Records from a data source
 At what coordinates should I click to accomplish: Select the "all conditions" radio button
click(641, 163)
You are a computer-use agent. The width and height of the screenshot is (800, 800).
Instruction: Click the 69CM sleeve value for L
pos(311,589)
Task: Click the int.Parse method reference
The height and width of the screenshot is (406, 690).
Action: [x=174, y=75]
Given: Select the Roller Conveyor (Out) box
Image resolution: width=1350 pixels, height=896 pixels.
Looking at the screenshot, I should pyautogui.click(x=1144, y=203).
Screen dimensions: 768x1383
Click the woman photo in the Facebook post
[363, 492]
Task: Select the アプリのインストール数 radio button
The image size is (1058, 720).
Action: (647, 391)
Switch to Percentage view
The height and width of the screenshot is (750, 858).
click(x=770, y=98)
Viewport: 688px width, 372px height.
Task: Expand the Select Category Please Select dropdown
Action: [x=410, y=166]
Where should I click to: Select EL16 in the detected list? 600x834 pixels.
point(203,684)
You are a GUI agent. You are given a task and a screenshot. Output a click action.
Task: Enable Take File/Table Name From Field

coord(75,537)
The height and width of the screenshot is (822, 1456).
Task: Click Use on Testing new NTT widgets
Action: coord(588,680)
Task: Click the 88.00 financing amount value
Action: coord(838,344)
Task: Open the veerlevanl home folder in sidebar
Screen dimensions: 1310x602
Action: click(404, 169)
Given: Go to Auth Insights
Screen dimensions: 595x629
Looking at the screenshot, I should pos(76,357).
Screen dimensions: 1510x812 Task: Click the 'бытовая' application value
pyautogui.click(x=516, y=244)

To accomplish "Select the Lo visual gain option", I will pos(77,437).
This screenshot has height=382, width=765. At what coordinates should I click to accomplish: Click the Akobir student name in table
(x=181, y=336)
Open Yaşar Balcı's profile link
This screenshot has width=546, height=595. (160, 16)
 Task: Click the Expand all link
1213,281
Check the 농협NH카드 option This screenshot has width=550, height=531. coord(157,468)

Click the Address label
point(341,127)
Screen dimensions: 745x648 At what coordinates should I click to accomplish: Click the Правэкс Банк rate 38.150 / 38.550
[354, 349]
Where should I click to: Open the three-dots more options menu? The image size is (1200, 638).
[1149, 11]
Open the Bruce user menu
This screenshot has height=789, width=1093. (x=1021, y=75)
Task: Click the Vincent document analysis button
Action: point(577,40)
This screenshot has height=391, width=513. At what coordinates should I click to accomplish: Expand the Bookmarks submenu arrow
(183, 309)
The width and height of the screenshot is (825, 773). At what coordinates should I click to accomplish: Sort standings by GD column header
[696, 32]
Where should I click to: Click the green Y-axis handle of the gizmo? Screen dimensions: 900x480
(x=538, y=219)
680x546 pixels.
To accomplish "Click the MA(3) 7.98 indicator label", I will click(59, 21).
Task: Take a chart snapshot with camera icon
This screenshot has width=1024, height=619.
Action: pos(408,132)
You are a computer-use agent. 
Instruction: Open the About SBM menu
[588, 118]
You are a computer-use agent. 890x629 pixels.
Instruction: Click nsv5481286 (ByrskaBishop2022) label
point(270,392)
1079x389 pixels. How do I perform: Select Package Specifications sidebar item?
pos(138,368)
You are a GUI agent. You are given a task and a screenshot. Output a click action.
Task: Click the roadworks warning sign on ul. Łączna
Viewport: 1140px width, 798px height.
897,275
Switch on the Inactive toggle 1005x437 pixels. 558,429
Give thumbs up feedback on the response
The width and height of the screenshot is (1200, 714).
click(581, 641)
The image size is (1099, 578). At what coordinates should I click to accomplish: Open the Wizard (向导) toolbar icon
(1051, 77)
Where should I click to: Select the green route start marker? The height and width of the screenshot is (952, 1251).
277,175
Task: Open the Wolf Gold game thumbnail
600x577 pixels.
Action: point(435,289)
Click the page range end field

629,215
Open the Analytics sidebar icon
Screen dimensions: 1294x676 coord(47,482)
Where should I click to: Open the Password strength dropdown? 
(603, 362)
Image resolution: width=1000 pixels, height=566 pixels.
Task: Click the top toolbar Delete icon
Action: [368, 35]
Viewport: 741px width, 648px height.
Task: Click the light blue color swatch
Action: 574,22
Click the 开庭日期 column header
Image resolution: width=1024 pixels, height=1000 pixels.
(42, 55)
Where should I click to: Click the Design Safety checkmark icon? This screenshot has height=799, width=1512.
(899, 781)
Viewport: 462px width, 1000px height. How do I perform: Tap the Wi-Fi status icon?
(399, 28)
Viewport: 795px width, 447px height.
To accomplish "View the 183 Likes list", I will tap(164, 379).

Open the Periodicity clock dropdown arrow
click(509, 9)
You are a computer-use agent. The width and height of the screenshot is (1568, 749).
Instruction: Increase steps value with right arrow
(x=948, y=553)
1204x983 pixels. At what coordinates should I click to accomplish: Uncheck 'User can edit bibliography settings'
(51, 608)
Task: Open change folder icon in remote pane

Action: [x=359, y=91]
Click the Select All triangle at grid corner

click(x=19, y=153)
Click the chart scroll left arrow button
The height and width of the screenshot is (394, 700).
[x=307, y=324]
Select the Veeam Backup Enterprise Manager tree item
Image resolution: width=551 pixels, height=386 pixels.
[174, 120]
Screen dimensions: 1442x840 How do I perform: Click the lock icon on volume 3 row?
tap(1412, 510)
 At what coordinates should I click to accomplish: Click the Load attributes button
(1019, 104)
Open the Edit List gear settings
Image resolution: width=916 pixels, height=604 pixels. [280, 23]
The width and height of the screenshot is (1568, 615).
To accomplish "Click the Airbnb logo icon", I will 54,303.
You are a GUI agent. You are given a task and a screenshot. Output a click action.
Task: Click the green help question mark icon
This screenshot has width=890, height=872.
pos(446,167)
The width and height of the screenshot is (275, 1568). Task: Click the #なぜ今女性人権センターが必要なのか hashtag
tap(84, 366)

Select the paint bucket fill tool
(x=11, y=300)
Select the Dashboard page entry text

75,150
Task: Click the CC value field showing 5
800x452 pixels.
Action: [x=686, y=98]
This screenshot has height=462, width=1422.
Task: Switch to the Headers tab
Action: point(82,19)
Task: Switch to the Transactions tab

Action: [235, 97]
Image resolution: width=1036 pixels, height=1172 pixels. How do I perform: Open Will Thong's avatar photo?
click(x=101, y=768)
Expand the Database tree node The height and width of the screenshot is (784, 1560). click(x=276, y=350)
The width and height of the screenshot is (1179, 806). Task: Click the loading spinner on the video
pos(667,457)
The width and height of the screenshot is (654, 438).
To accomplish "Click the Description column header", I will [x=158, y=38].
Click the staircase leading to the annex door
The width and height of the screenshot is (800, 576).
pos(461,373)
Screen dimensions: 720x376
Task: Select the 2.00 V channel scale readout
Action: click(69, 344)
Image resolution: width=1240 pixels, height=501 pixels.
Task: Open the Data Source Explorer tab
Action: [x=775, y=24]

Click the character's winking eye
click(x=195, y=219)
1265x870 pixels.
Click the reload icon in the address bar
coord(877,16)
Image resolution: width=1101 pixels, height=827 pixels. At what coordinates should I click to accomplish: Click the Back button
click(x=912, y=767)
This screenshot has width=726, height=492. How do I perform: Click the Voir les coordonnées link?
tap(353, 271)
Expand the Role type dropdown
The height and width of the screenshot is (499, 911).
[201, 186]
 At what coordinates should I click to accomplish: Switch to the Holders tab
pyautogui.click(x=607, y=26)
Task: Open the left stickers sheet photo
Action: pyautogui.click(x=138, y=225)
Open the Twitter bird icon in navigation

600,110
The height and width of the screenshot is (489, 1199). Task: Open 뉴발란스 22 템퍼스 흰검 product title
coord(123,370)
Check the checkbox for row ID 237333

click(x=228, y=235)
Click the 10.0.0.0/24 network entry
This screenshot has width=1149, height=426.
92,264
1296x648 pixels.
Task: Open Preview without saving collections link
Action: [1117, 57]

**Prompt:** A faithful copy of every record is required; output it in full.

**Exercise output:**
 At what coordinates should I click to accomplish: Select the "all conditions" radio button
click(641, 163)
You are a computer-use agent. The width and height of the screenshot is (800, 800).
Instruction: Click the 69CM sleeve value for L
pos(311,589)
Task: Click the int.Parse method reference
The height and width of the screenshot is (406, 690).
Action: [x=174, y=75]
Given: Select the Roller Conveyor (Out) box
Image resolution: width=1350 pixels, height=896 pixels.
Looking at the screenshot, I should pyautogui.click(x=1144, y=203).
Screen dimensions: 768x1383
Click the woman photo in the Facebook post
[363, 492]
Task: Select the アプリのインストール数 radio button
The image size is (1058, 720).
Action: (647, 391)
Switch to Percentage view
The height and width of the screenshot is (750, 858).
click(x=770, y=98)
Viewport: 688px width, 372px height.
Task: Expand the Select Category Please Select dropdown
Action: [x=410, y=166]
Where should I click to: Select EL16 in the detected list? 600x834 pixels.
point(203,684)
You are a GUI agent. You are given a task and a screenshot. Output a click action.
Task: Enable Take File/Table Name From Field

coord(75,537)
The height and width of the screenshot is (822, 1456).
Task: Click Use on Testing new NTT widgets
Action: coord(588,680)
Task: Click the 88.00 financing amount value
Action: coord(838,344)
Task: Open the veerlevanl home folder in sidebar
Screen dimensions: 1310x602
Action: click(404, 169)
Given: Go to Auth Insights
Screen dimensions: 595x629
Looking at the screenshot, I should pos(76,357).
Screen dimensions: 1510x812 Task: Click the 'бытовая' application value
pyautogui.click(x=516, y=244)

To accomplish "Select the Lo visual gain option", I will pos(77,437).
This screenshot has height=382, width=765. At what coordinates should I click to accomplish: Click the Akobir student name in table
(x=181, y=336)
Open Yaşar Balcı's profile link
This screenshot has width=546, height=595. (160, 16)
 Task: Click the Expand all link
1213,281
Check the 농협NH카드 option This screenshot has width=550, height=531. coord(157,468)

Click the Address label
point(341,127)
Screen dimensions: 745x648 At what coordinates should I click to accomplish: Click the Правэкс Банк rate 38.150 / 38.550
[354, 349]
Where should I click to: Open the three-dots more options menu? The image size is (1200, 638).
[1149, 11]
Open the Bruce user menu
This screenshot has height=789, width=1093. (x=1021, y=75)
Task: Click the Vincent document analysis button
Action: point(577,40)
This screenshot has height=391, width=513. At what coordinates should I click to accomplish: Expand the Bookmarks submenu arrow
(183, 309)
The width and height of the screenshot is (825, 773). At what coordinates should I click to accomplish: Sort standings by GD column header
[696, 32]
Where should I click to: Click the green Y-axis handle of the gizmo? Screen dimensions: 900x480
(x=538, y=219)
680x546 pixels.
To accomplish "Click the MA(3) 7.98 indicator label", I will click(59, 21).
Task: Take a chart snapshot with camera icon
This screenshot has width=1024, height=619.
Action: pos(408,132)
You are a computer-use agent. 
Instruction: Open the About SBM menu
[588, 118]
You are a computer-use agent. 890x629 pixels.
Instruction: Click nsv5481286 (ByrskaBishop2022) label
point(270,392)
1079x389 pixels. How do I perform: Select Package Specifications sidebar item?
pos(138,368)
You are a GUI agent. You are given a task and a screenshot. Output a click action.
Task: Click the roadworks warning sign on ul. Łączna
Viewport: 1140px width, 798px height.
897,275
Switch on the Inactive toggle 1005x437 pixels. 558,429
Give thumbs up feedback on the response
The width and height of the screenshot is (1200, 714).
click(581, 641)
The image size is (1099, 578). At what coordinates should I click to accomplish: Open the Wizard (向导) toolbar icon
(1051, 77)
Where should I click to: Select the green route start marker? The height and width of the screenshot is (952, 1251).
277,175
Task: Open the Wolf Gold game thumbnail
600x577 pixels.
Action: point(435,289)
Click the page range end field

629,215
Open the Analytics sidebar icon
Screen dimensions: 1294x676 coord(47,482)
Where should I click to: Open the Password strength dropdown? 
(603, 362)
Image resolution: width=1000 pixels, height=566 pixels.
Task: Click the top toolbar Delete icon
Action: [368, 35]
Viewport: 741px width, 648px height.
Task: Click the light blue color swatch
Action: 574,22
Click the 开庭日期 column header
Image resolution: width=1024 pixels, height=1000 pixels.
(42, 55)
Where should I click to: Click the Design Safety checkmark icon? This screenshot has height=799, width=1512.
(899, 781)
Viewport: 462px width, 1000px height. How do I perform: Tap the Wi-Fi status icon?
(399, 28)
Viewport: 795px width, 447px height.
To accomplish "View the 183 Likes list", I will tap(164, 379).

Open the Periodicity clock dropdown arrow
click(509, 9)
You are a computer-use agent. The width and height of the screenshot is (1568, 749).
Instruction: Increase steps value with right arrow
(x=948, y=553)
1204x983 pixels. At what coordinates should I click to accomplish: Uncheck 'User can edit bibliography settings'
(51, 608)
Task: Open change folder icon in remote pane

Action: [x=359, y=91]
Click the Select All triangle at grid corner

click(x=19, y=153)
Click the chart scroll left arrow button
The height and width of the screenshot is (394, 700).
[x=307, y=324]
Select the Veeam Backup Enterprise Manager tree item
Image resolution: width=551 pixels, height=386 pixels.
[174, 120]
Screen dimensions: 1442x840 How do I perform: Click the lock icon on volume 3 row?
tap(1412, 510)
 At what coordinates should I click to accomplish: Click the Load attributes button
(1019, 104)
Open the Edit List gear settings
Image resolution: width=916 pixels, height=604 pixels. [280, 23]
The width and height of the screenshot is (1568, 615).
To accomplish "Click the Airbnb logo icon", I will 54,303.
You are a GUI agent. You are given a task and a screenshot. Output a click action.
Task: Click the green help question mark icon
This screenshot has width=890, height=872.
pos(446,167)
The width and height of the screenshot is (275, 1568). Task: Click the #なぜ今女性人権センターが必要なのか hashtag
tap(84, 366)

Select the paint bucket fill tool
(x=11, y=300)
Select the Dashboard page entry text

75,150
Task: Click the CC value field showing 5
800x452 pixels.
Action: [x=686, y=98]
This screenshot has height=462, width=1422.
Task: Switch to the Headers tab
Action: point(82,19)
Task: Switch to the Transactions tab

Action: [235, 97]
Image resolution: width=1036 pixels, height=1172 pixels. How do I perform: Open Will Thong's avatar photo?
click(x=101, y=768)
Expand the Database tree node The height and width of the screenshot is (784, 1560). click(x=276, y=350)
The width and height of the screenshot is (1179, 806). Task: Click the loading spinner on the video
pos(667,457)
The width and height of the screenshot is (654, 438).
To accomplish "Click the Description column header", I will [x=158, y=38].
Click the staircase leading to the annex door
The width and height of the screenshot is (800, 576).
pos(461,373)
Screen dimensions: 720x376
Task: Select the 2.00 V channel scale readout
Action: click(69, 344)
Image resolution: width=1240 pixels, height=501 pixels.
Task: Open the Data Source Explorer tab
Action: [x=775, y=24]

Click the character's winking eye
click(x=195, y=219)
1265x870 pixels.
Click the reload icon in the address bar
coord(877,16)
Image resolution: width=1101 pixels, height=827 pixels. At what coordinates should I click to accomplish: Click the Back button
click(x=912, y=767)
This screenshot has width=726, height=492. How do I perform: Click the Voir les coordonnées link?
tap(353, 271)
Expand the Role type dropdown
The height and width of the screenshot is (499, 911).
[201, 186]
 At what coordinates should I click to accomplish: Switch to the Holders tab
pyautogui.click(x=607, y=26)
Task: Open the left stickers sheet photo
Action: pyautogui.click(x=138, y=225)
Open the Twitter bird icon in navigation

600,110
The height and width of the screenshot is (489, 1199). Task: Open 뉴발란스 22 템퍼스 흰검 product title
coord(123,370)
Check the checkbox for row ID 237333

click(x=228, y=235)
Click the 10.0.0.0/24 network entry
This screenshot has width=1149, height=426.
92,264
1296x648 pixels.
Task: Open Preview without saving collections link
Action: [1117, 57]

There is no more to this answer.